▸ Exercise description
Among the records that follow, find each line holding the word "Switch" and copy it.

▸ Material to process
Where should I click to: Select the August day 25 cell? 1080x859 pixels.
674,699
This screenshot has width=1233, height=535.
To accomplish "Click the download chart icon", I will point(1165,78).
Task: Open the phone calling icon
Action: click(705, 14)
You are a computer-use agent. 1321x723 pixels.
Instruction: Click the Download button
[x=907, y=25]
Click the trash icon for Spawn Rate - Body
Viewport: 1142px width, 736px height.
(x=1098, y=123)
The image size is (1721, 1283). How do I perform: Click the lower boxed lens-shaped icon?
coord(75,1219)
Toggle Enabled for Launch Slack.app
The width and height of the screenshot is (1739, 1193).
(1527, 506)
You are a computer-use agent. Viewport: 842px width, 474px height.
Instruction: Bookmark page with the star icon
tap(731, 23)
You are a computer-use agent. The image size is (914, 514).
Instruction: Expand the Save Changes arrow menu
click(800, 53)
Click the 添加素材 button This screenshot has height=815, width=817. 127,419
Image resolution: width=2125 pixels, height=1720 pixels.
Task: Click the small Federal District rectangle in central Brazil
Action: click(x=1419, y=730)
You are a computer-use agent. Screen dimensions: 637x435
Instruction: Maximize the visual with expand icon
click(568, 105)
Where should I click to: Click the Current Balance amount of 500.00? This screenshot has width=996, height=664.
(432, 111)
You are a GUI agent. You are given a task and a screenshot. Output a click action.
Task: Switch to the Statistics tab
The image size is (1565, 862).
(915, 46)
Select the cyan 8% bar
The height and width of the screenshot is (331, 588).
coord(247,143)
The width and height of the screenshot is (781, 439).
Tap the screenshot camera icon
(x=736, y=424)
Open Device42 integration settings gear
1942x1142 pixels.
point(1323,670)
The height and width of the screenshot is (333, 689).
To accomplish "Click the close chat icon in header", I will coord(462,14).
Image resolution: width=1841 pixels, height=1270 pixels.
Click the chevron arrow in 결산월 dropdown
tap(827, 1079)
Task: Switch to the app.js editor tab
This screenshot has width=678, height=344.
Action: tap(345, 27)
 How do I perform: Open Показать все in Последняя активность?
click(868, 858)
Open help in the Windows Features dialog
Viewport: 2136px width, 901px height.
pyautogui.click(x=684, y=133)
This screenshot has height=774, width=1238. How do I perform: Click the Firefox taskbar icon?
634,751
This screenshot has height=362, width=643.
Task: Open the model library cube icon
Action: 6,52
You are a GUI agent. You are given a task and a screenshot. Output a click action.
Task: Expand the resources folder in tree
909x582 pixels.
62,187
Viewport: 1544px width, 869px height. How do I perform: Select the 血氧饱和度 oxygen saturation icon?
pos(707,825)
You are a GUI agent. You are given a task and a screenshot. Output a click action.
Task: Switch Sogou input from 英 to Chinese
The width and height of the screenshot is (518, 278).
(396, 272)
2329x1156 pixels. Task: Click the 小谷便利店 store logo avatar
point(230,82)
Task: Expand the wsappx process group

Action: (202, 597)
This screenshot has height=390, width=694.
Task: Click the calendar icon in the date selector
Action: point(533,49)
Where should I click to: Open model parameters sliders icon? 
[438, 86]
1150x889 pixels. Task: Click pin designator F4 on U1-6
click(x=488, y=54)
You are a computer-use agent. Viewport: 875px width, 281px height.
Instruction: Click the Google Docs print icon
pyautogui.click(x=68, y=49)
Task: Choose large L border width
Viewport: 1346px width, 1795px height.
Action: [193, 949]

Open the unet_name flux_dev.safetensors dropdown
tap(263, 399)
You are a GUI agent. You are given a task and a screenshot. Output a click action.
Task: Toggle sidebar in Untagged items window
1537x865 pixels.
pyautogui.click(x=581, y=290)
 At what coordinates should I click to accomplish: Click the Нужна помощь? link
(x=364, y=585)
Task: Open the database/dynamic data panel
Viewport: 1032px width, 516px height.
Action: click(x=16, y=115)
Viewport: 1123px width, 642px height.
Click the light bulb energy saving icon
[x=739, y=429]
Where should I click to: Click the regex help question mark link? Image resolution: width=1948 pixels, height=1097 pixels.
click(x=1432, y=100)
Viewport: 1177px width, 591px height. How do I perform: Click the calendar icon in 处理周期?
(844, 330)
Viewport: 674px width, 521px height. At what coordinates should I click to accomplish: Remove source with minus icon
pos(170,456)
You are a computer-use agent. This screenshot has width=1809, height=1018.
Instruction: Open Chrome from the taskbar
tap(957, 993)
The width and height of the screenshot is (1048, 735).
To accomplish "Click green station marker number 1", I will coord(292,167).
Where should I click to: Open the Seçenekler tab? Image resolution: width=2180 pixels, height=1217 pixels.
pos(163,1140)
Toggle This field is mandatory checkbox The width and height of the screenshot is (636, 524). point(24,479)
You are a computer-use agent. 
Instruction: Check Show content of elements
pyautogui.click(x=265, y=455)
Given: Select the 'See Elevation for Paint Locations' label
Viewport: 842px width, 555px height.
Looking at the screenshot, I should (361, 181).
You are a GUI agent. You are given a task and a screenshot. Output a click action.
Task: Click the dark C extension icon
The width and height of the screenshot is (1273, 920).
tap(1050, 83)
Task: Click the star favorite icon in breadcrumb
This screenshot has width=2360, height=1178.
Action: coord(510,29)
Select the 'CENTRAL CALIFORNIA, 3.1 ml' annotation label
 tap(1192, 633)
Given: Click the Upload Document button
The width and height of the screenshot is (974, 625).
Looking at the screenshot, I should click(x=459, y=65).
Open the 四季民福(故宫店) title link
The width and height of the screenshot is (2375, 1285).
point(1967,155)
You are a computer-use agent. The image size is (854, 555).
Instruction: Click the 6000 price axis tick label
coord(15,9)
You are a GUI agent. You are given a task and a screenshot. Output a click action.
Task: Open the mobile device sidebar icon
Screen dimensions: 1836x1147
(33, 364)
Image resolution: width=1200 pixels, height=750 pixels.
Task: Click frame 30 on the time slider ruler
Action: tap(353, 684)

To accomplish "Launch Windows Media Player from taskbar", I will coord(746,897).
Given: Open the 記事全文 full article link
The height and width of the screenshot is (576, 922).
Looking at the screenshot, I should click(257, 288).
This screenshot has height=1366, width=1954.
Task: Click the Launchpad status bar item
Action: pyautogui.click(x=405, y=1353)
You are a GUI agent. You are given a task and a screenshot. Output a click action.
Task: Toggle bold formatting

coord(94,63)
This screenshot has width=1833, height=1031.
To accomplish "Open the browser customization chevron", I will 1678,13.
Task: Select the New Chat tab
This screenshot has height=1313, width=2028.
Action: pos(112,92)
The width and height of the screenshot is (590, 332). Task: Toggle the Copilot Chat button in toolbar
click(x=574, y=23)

▸ Result of the exercise
Task: Switch to the Statistics tab
Task: Switch to the app.js editor tab
Task: Switch Sogou input from 英 to Chinese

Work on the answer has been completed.